**WHAT THIS TASK INVOLVES:**
After finding "Viewport: 736px width, 416px" in the data, write out its line and all following lines without change, up to and including the last one. Leave out pictures.

Stored records:
********************

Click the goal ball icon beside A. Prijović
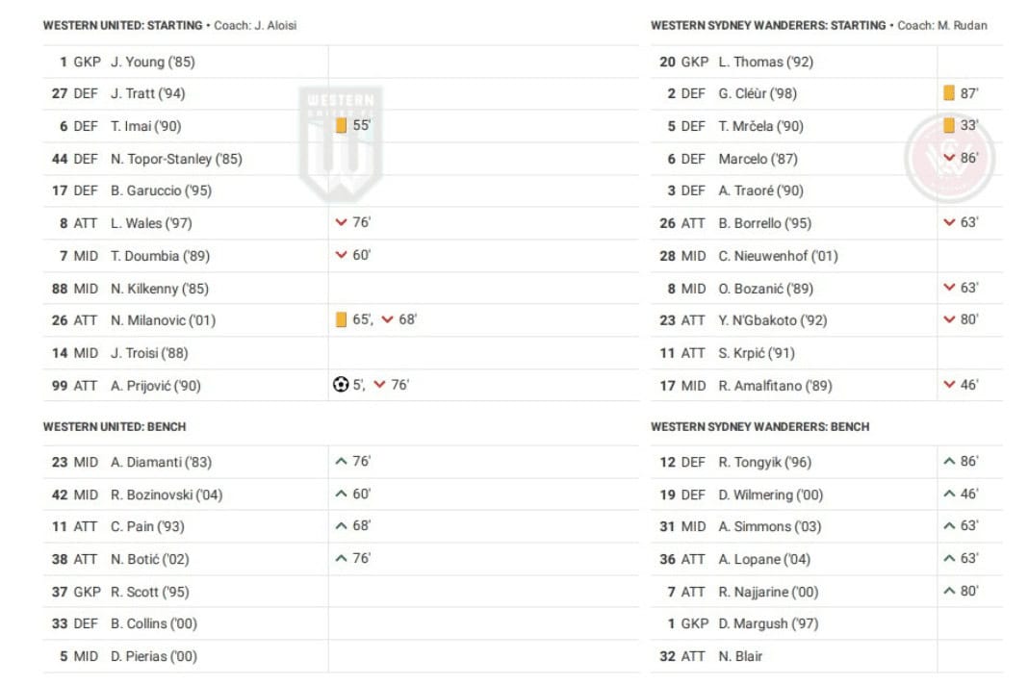click(341, 385)
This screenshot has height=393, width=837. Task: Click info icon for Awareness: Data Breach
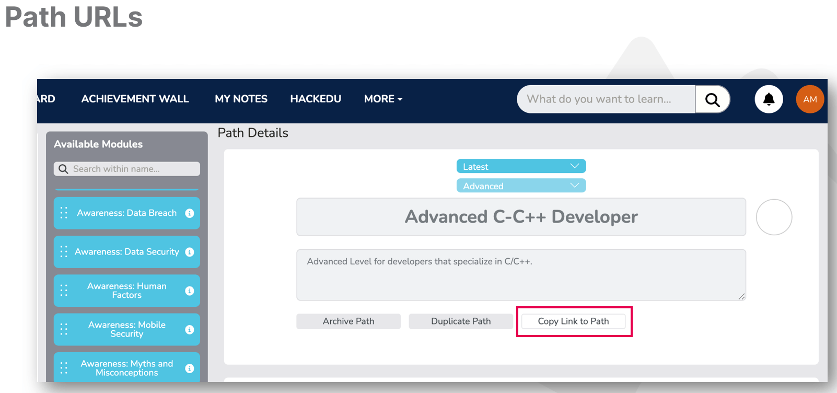(190, 213)
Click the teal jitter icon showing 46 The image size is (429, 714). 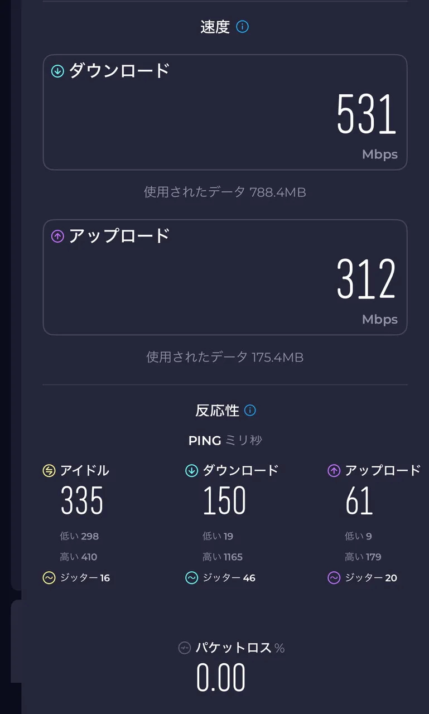tap(191, 578)
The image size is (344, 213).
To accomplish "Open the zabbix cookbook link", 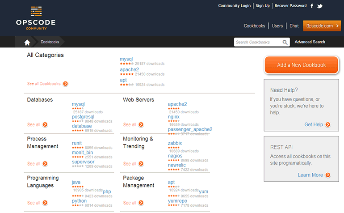I will coord(175,143).
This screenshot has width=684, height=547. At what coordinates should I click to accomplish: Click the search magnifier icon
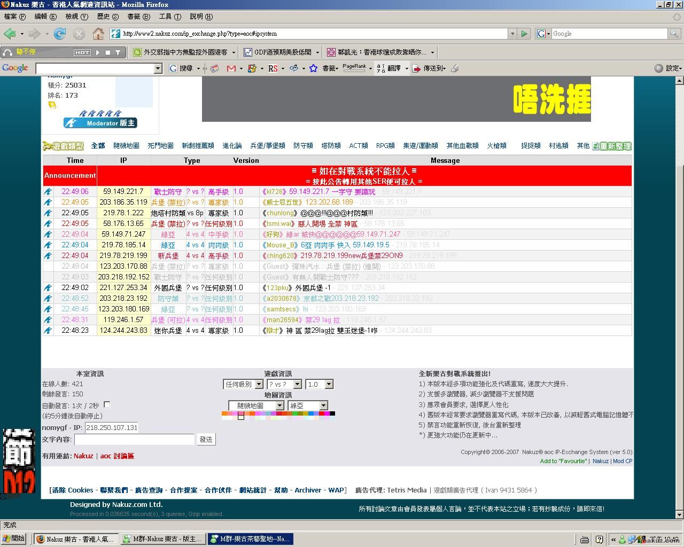(674, 34)
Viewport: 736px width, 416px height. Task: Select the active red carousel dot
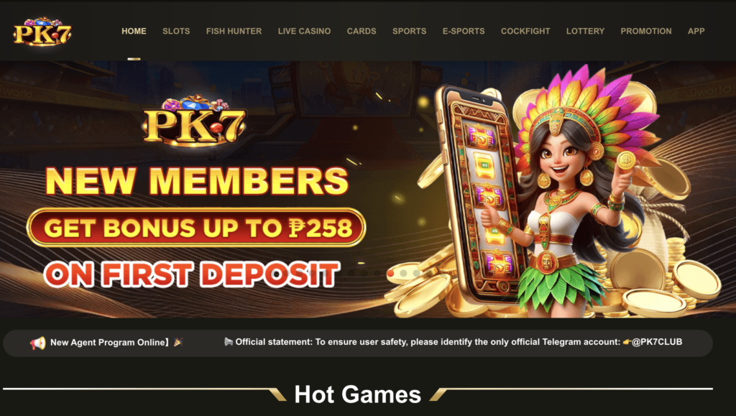[390, 273]
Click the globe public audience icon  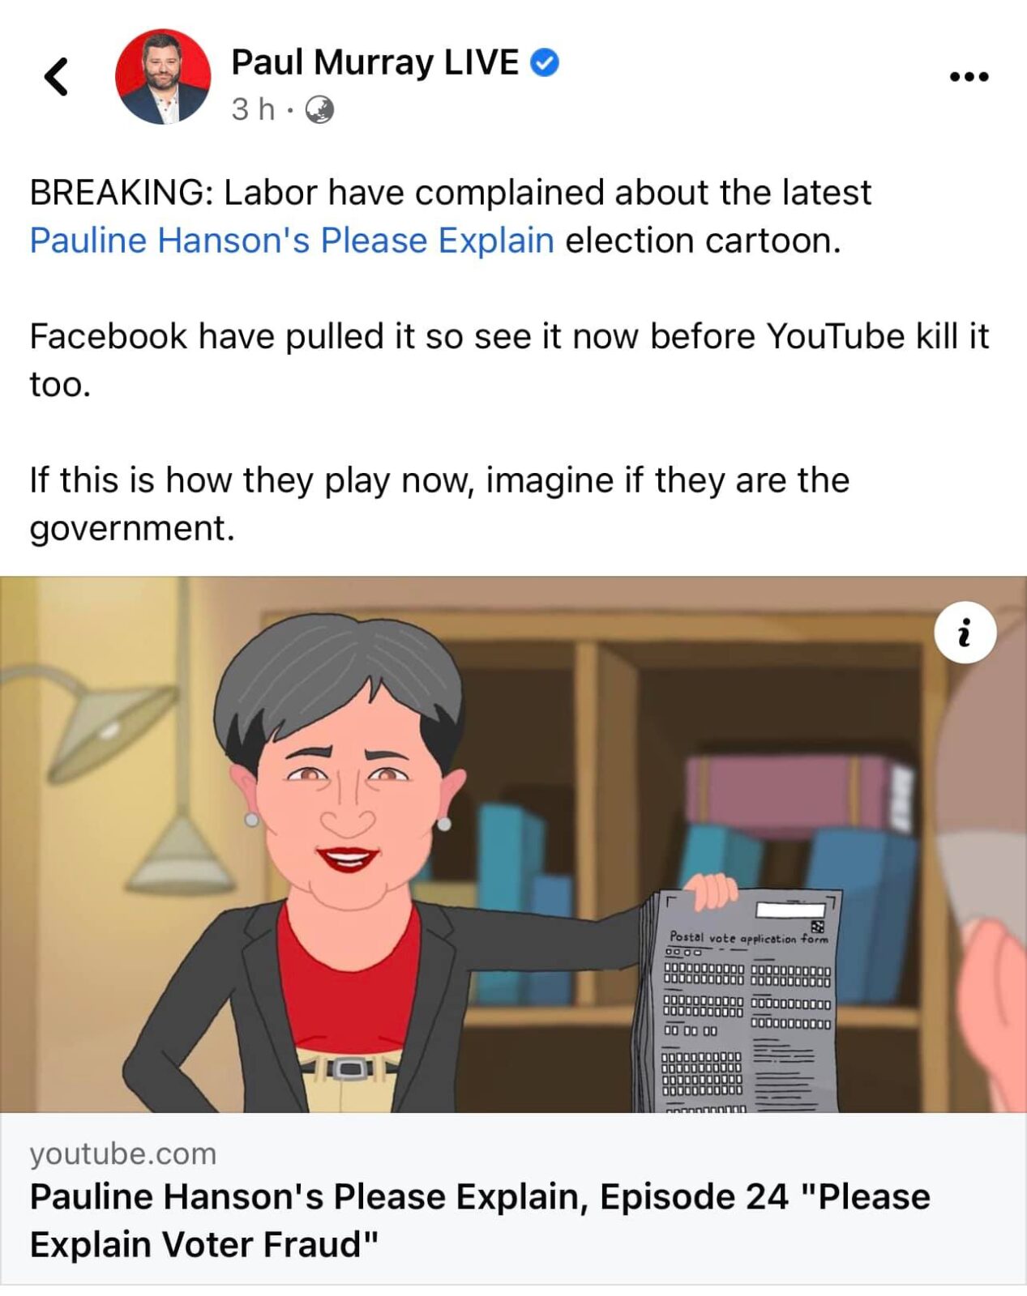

********************

**EXERCISE ANSWER:**
Viewport: 736px width, 416px height. Task: Select the active red carousel dot
[390, 273]
Click the globe public audience icon  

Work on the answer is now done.